ROME – Refuse from the shacks float by in the river’s brown, putrid water. There is mud everywhere and the acrid smell of burning plastic lingers in the air. Chickens crow and dogs bark, rusty chain-links act as fencing and a gate.
It looks like Manila, but this is Rome. Welcome to the “City of Joy,” a slum on the banks of the small Aniene River, which flows into the Tiber.
For the past 20 years, entire generations of Filipinos have lived here, working in the beautiful homes of the Parioli neighborhood, in northern Rome.
They spend long days cleaning the big villas and taking the priveleged children to school. At night, they return to their homes – if you can even call them that – shacks on the bank of a muddy river with tin roofs and wooden walls. Water, for some of them, comes from nearby fields and sewers don’t exist; electric power is divided between the houses because there isn’t enough for all of them.
From October onwards the weather is freezing but as soon as May comes around, the heat is torrid. If it rains a lot, and often it does, it becomes dangerous. This winter there was a lot of rain and, luckily, the inhabitants of the slum were evacuated, otherwise they would have ended up in the river, like their shacks that are now floating in the water.
This is Rome’s black hole, a place where the contradictions of a metropolis in the 21st Century blend together, crushing every certainty. Nineteen Filipino families live here, many of them with young children, and then there are Peruvians, Colombians, Roma gypsies, as well as some Italians.
The access road is quite hidden and unknown, leading down from Rome’s Olympic Stadium towards the Aniene River. The asphalt quickly turns into a dirt track, which runs along a junkyard with old cars and an authorized Roma camp – a dirty urban forest that is uncultivated and sinister. The first homes begin to appear halfway down the road. They have numbers painted on plates and mailboxes with names written on them. Flowers grow here and there, wherever they can – because living for 20 years in a place like this, you need something beautiful to look at.
No water or stoves, but there’s wi-fi
It is totally official yet unauthorized. The children go to school like any other Italian child, the fathers go to work as builders and the mothers are domestic workers or nannies in Parioli, a rich neighborhood a stone’s throw away. Their names are in the telephone book and every two months the bill for the trash arrives – they don’t recycle here. Non-Italians all have the permesso di soggiorno permit visa, and they’re all legal.
Among the residents there are men and women who were born and raised here, as well as people who will soon retire. Some of the inhabitants have returned to their homelands and offered their shacks to other people. There are Italians who inherited the land years and years ago, when this estuary was just untamed land. Then there are the Roma gypsies, who have chosen to leave their nearby campsite to live here, in a place where front doors are locked at night and guarded by dogs – so that you know you are getting robbed.

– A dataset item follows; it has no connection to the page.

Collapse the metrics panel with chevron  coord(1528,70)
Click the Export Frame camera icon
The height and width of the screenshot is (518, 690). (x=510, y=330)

This Roman neighborhood has grown through the years in total indifference – and lack of alternatives. For years, it has been hidden in plain sight, under everyone’s nose. On the other side of the river, there are people playing football and tennis. Here, the shacks keep piling up but services have not improved to offer a decent existence to the shantytown’s residents.
Mariam, 43, lives in one of the last homes on the street and she has four children and eight grandchildren. She left the Roma camp to come and live among the Filipinos. She built her refuge here: “It’s much quieter. I stayed in the camp for 20 years but I was tired of cleaning up after the others.”
Life here is absolutely normal, yet completely surreal. The road ends at the railway bridge, where there is an open dump created by the residents of the Roma camp – an enormous mountain of trash that gets thrown into the river, bit by bit, every day. Not everyone has a boiler, some people boil water in the middle of a street in a pot on an open fire. They use wood-burning stoves for heating because wood is easy to come by. However, there are satellite dishes to watch TV and anyone who wants to install Wi-Fi can do so easily.
Alfredo Ciotti, who has lived here since 1970, says that he likes it there: “The problem isn’t the Roma who live in the camps, but the Romanians who live in the plastic shacks on the river, who come to steal at night.”
The Lopez family has lived here for ten years; there are four of them – mother, father and two boys. For them, everything is good; they wish the riverbanks were safer. “They need to re-enforce them, this winter they just collapsed under our home. Luckily, the boys were in school and we were at work. They made us leave but after two months, they said we could come back to our home and that they would find a solution.”
It’s a solution that for 20 years no one has really been looking for.